Digital EIA: When does the future become the present?

Luke Barrows and Alfie Byron-Grange look at the barriers to adoption of digital environmental impacts assessments

A digital new world


For most of us digital technology is an integral part of our lives, facilitating communication, social media, banking, shopping, entertainment, exercise, education, navigation, news, and networking. In 2020 the Office for National Statistics (ONS) reported that 92% of adults in the UK were recent internet users[1]. Indeed, as of April 2020, Ofcom estimated the average daily time spent online among UK adults peaked at 4hr2m – one quarter of our waking time is spent online[2].

If that weren’t enough, the Covid-19 pandemic, for all its ills, was the digital accelerant of the decade. Research by leading customer engagement platform Twilio suggests Covid-19 “accelerated companies’ digital communications strategy by a global average of 6 years, with 5.3 years being the UK average.” The pandemic also fundamentally altered our relationship with work; now more than ever ‘work’ is something we do, rather than somewhere we go. The ONS reports that between December 2019 and March 2022 homeworking in the UK more than doubled from 4.7 million to 9.9 million people[3]. In light of this we ask ourselves where is digital EIA?

Barriers or speedbumps?


The barriers to digital EIA adoption are well documented, with Fothergill and Murphy’s The State of Digital Impact Assessment Practice[4] describing the current landscape. A review of available literature reveals a consensus that digital EIA adoption is curtailed by four primary barriers: EIA staff’s lack of digital competency; lack of standardisation of digital EIA approaches, technology, and methods; regulatory challenges; and the increased cost to the proponent.

But are these barriers sufficient to explain the continued low adoption of digital EIA in the UK? Environmental consultancies conduct more than 800 EIAs in the UK each year[5]. An extrapolation of AECOM’s portfolio would suggest that fewer than 10% of these are conducted digitally. Furthermore, digital EIA penetration is almost exclusively limited to development consent orders (DCOs).

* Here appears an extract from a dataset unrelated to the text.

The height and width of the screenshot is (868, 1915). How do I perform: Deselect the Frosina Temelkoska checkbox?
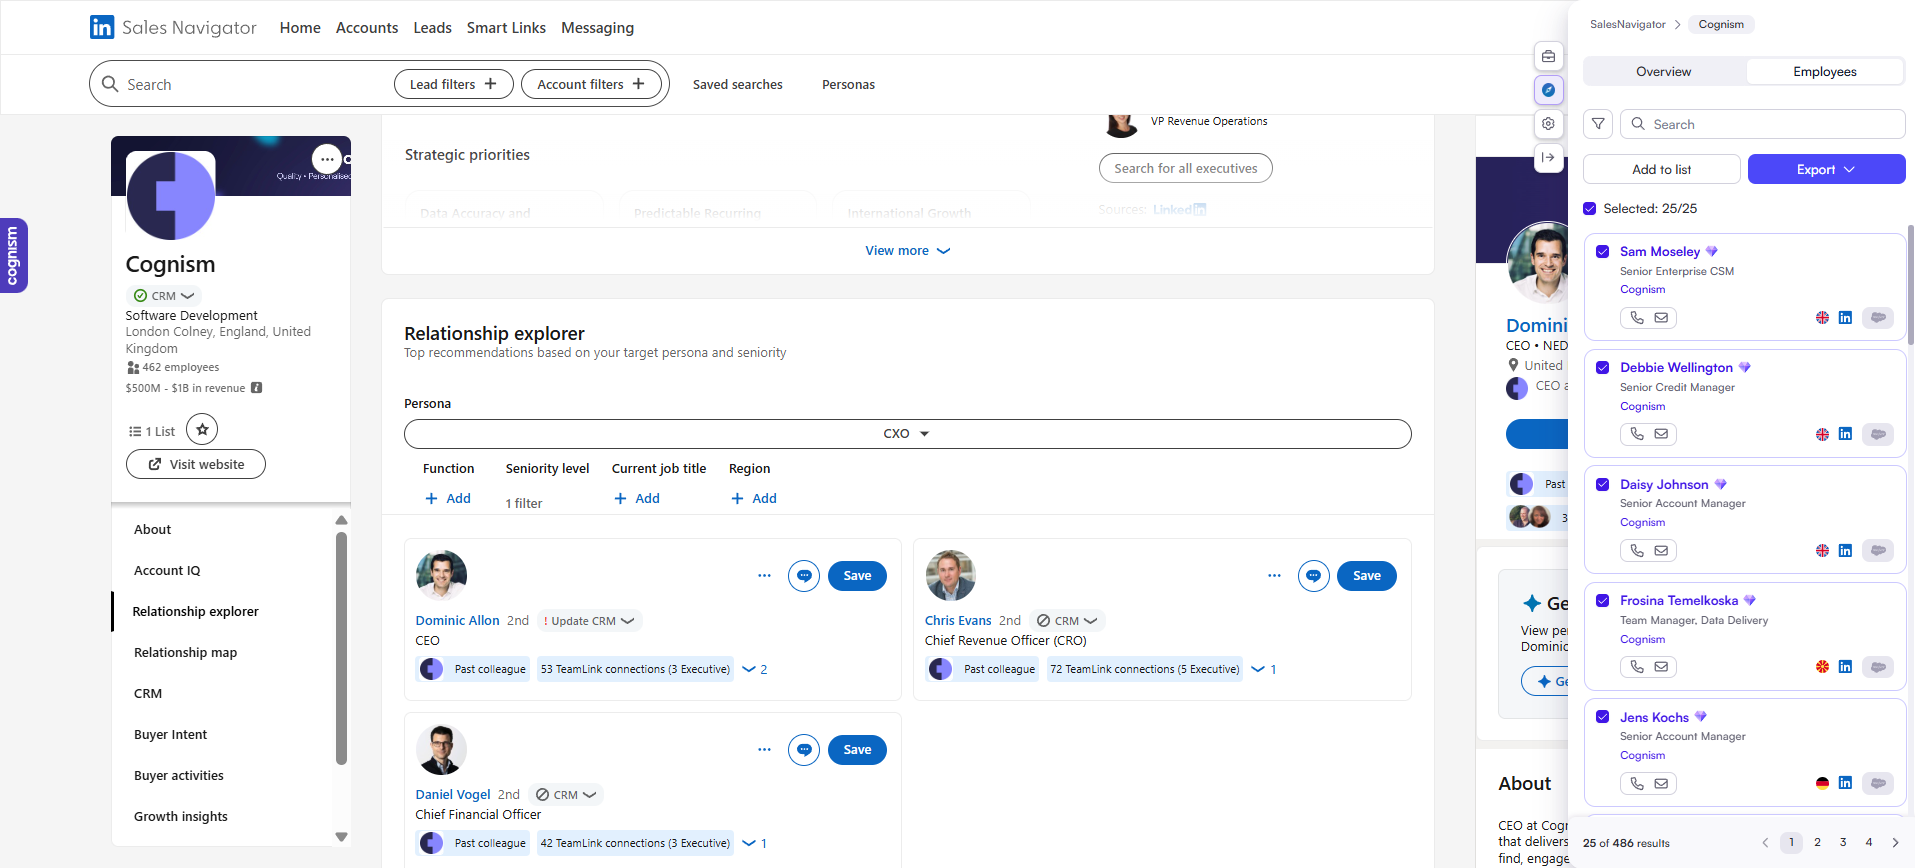point(1602,601)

The counterarguments to these digital EIA adoption barriers write themselves. EIA practitioners are highly educated professionals and off-the-shelf digital EIA platforms now provide an intuitive user-friendly experience. Speaking of the technology, the major players in the UK EIA market have all invested heavily in digital impact assessment platforms. From a regulatory standpoint the first electronic-only DCO was submitted in April 2019 and the Planning Inspectorate’s November 2019 Advice Note Six no longer requires applicants to submit printed copies of ESs[1]. So where does this leave us? With an argument centred around cost - and we believe, value.

Cost vs value


Digital EIAs cost more than their conventional counterparts. Understandably, EIA consultancies offset the upfront capital investment in their digital platforms by passing those costs on to the client. But is it the cost of digital EIAs, or a perceived lack of value that is affecting uptake? Whilst EIA practitioners hold positive views on the benefits of digitising ESs4, has the value of digital EIAs been successfully communicated to project proponents? Some developers seek to meet the regulatory minimum at the lowest possible cost, viewing EIA as “burdensome and costly”[2] - an outcome rather than a process.

Therefore, digital EIA may be being hindered not by the technological and regulatory challenges discussed above, but simply by its marketing, or lack thereof. Even within the industry, digital EIA is mythologised – it’s the future of EIA, and whilst that continues maybe it can’t become the present.